─── TEXT SEGMENT
The point is that press releases about clinical trials are designed to provide a comforting picture of reality. Since clinical research is a forbidding area complex, esoteric, and involving risk to human life few in the media or elsewhere have looked behind the image. It is much easier to trust the experts.
Because of lack of understanding of what is really going on, people are repeatedly surprised at the lack of new drugs for AIDS. Those who do look will realize that the current system of clinical trials could not possibly meet the needs of the AIDS emergency, and is very unlikely to release even a single important new AIDS drug for years even though the drugs are there. The drugs which will provide the important treatment advances of 1992 and 1993 are already available and quite well known we named some of them above. But DDC will take over two years for the upcoming trial alone, and all the other important antivirals are behind it in the pipeline, so they will take longer still.
──────
─── SUPPLIED INFORMATION
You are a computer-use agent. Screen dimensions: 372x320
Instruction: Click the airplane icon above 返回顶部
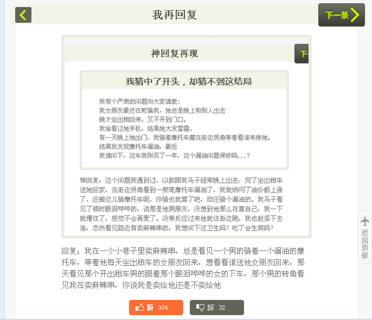[x=365, y=221]
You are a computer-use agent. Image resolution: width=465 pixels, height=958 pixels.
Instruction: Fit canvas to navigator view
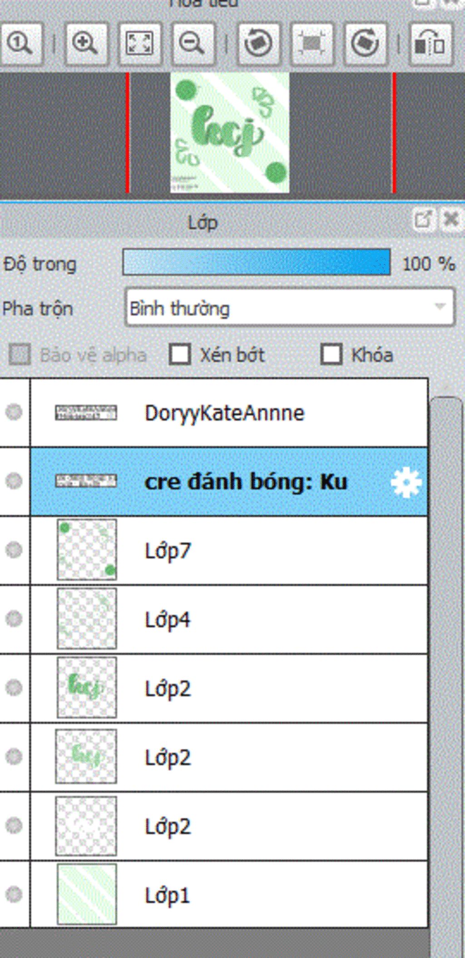[139, 44]
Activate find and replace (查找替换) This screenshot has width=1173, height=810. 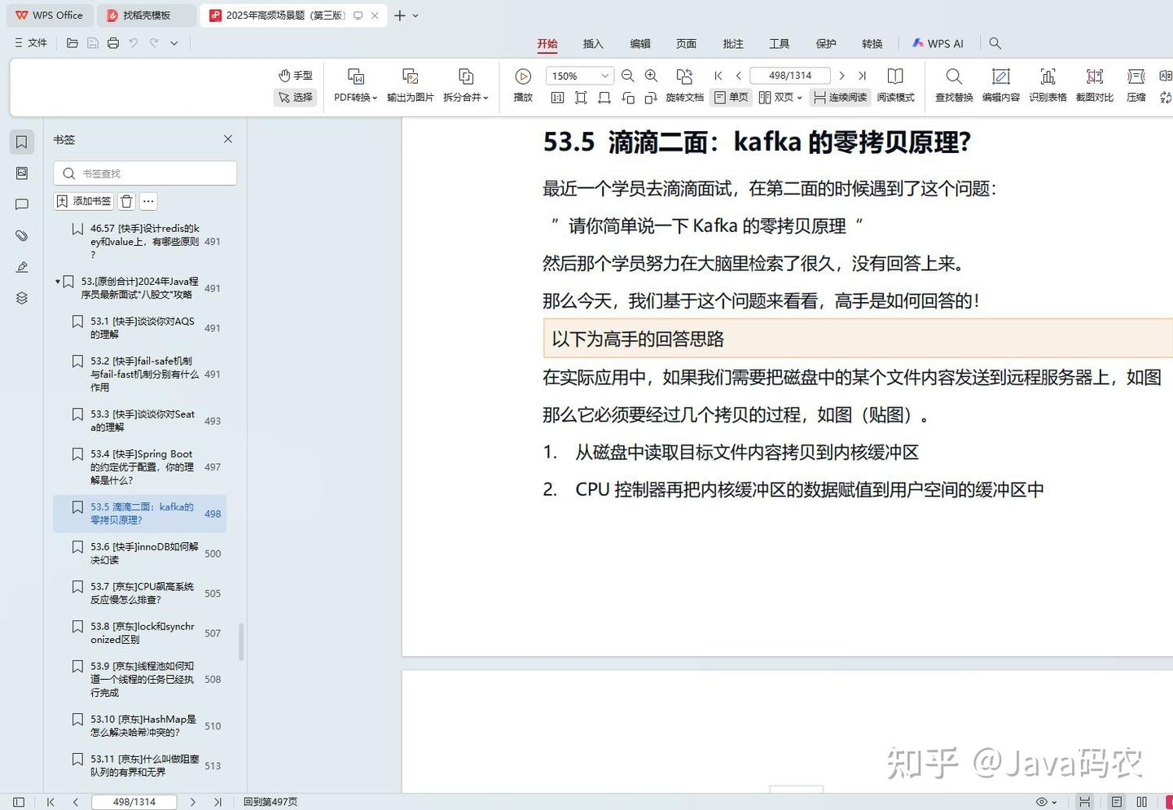953,85
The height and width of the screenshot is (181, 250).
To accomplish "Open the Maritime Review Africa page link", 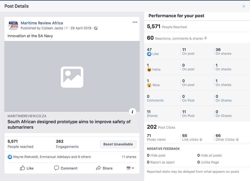I will 42,23.
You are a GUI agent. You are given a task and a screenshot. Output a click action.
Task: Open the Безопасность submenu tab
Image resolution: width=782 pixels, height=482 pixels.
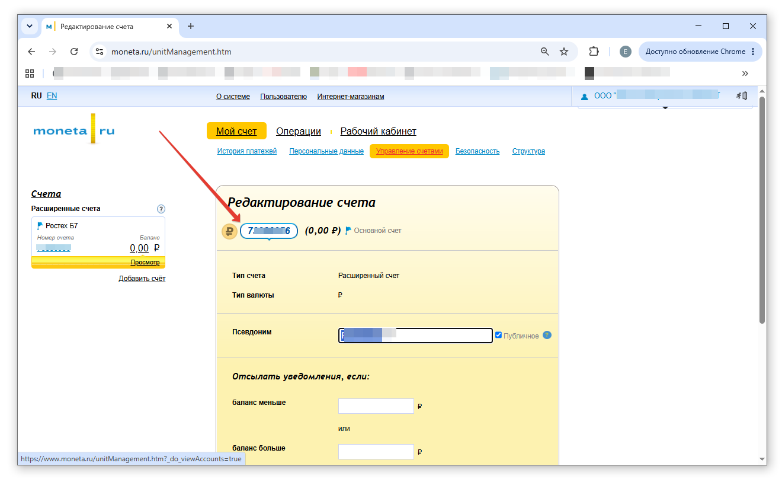coord(477,151)
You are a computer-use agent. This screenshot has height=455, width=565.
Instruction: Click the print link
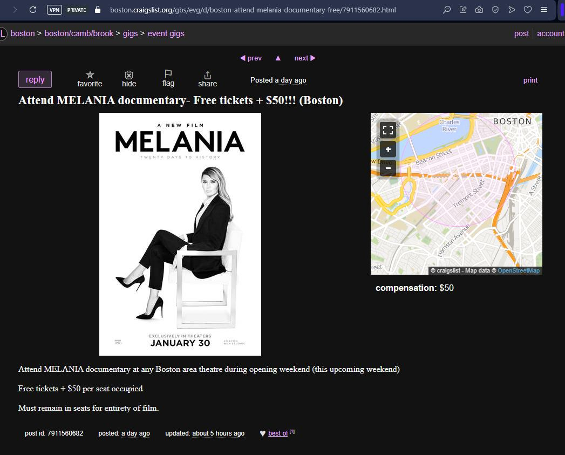coord(530,80)
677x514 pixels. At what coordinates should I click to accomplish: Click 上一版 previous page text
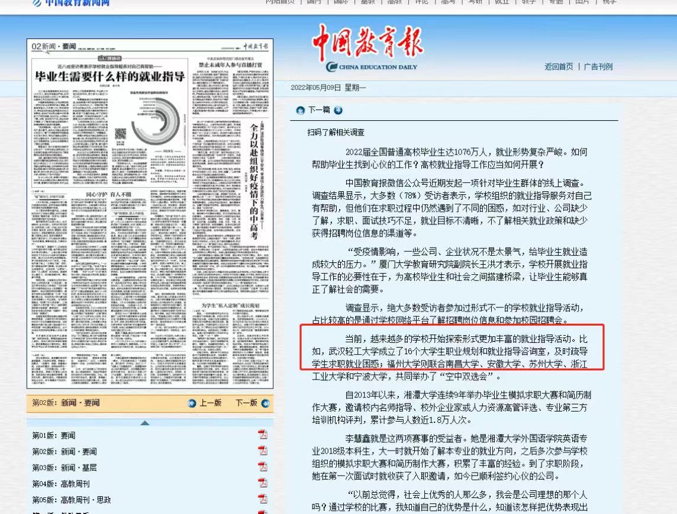(210, 403)
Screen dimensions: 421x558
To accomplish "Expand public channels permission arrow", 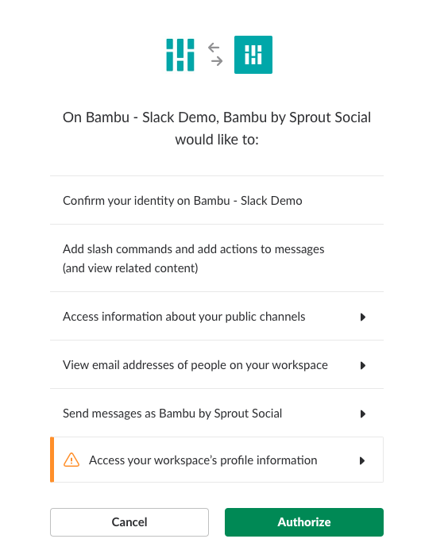I will [x=362, y=317].
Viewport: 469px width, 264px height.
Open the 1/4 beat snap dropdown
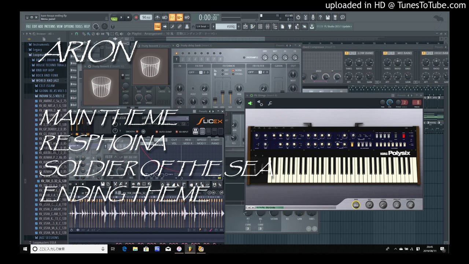coord(203,26)
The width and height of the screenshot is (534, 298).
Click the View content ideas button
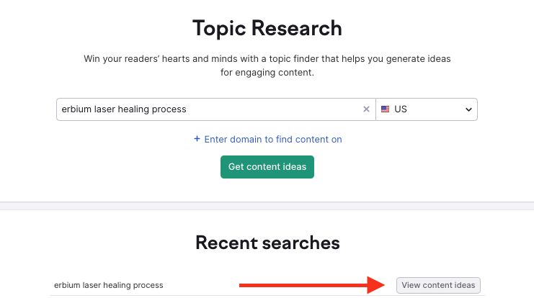pyautogui.click(x=438, y=285)
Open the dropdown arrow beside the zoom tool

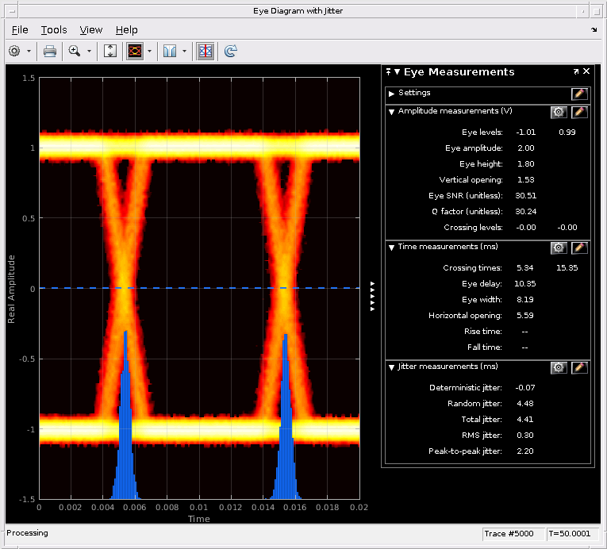pyautogui.click(x=89, y=51)
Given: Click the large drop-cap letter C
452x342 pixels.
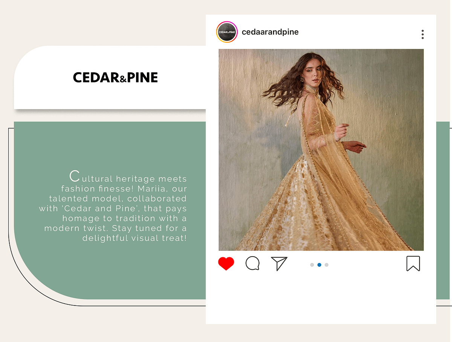Looking at the screenshot, I should (x=75, y=176).
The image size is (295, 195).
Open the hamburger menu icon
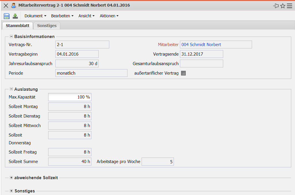tap(290, 6)
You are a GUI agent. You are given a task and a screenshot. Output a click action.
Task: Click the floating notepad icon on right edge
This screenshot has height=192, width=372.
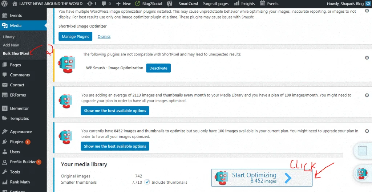[x=363, y=151]
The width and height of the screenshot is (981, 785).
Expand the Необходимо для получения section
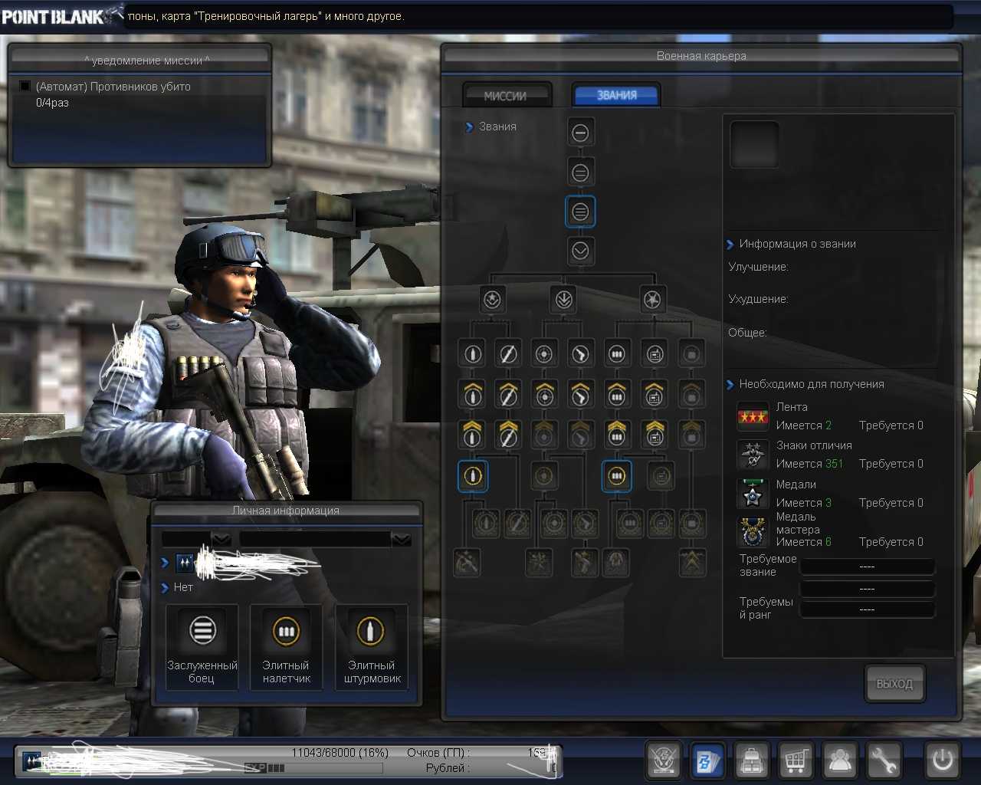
──────
- **EXPLORE THE MATERIAL**
1/ Reproduce the passage on AIDS drug trials word for word, starting with "Because of lack" and going on through "take longer still.".
2/ Pick up the passage on AIDS drug trials after its last sentence and carry it forward.
None of the items are needed here.

- **ANSWERS TO THE TASKS**
1/
Because of lack of understanding of what is really going on, people are repeatedly surprised at the lack of new drugs for AIDS. Those who do look will realize that the current system of clinical trials could not possibly meet the needs of the AIDS emergency, and is very unlikely to release even a single important new AIDS drug for years even though the drugs are there. The drugs which will provide the important treatment advances of 1992 and 1993 are already available and quite well known we named some of them above. But DDC will take over two years for the upcoming trial alone, and all the other important antivirals are behind it in the pipeline, so they will take longer still.

2/
THE CENTRAL ISSUE
The key reason no new antivirals are available is that clinical trials have waited for deaths and OIs, instead of looking directly at clinical benefit, which with some drugs is dramatic. Conservative trial designers have used deaths and OIs because the numbers seem more "scientific" than clinical ratings, which depend in part on judgments of physicians, and may not be identical from one researcher to the next; by contrast, everyone can agree precisely on the number of deaths in the treatment and control groups. However, "softer" kinds of data such as average ratings by panels of experts have been handled successfully in many fields of science. When we are looking for dramatic effects, as with DDI or Compound Q, these methods have more than enough precision to do the job.
The AIDS community must continue to raise the issue of whether counting deaths and OIs is truly the only legitimate way to tell whether an AIDS antiviral is working. Using "surrogate markers", such as T-helper cell count or P24 antigen level, is one approach to faster study design.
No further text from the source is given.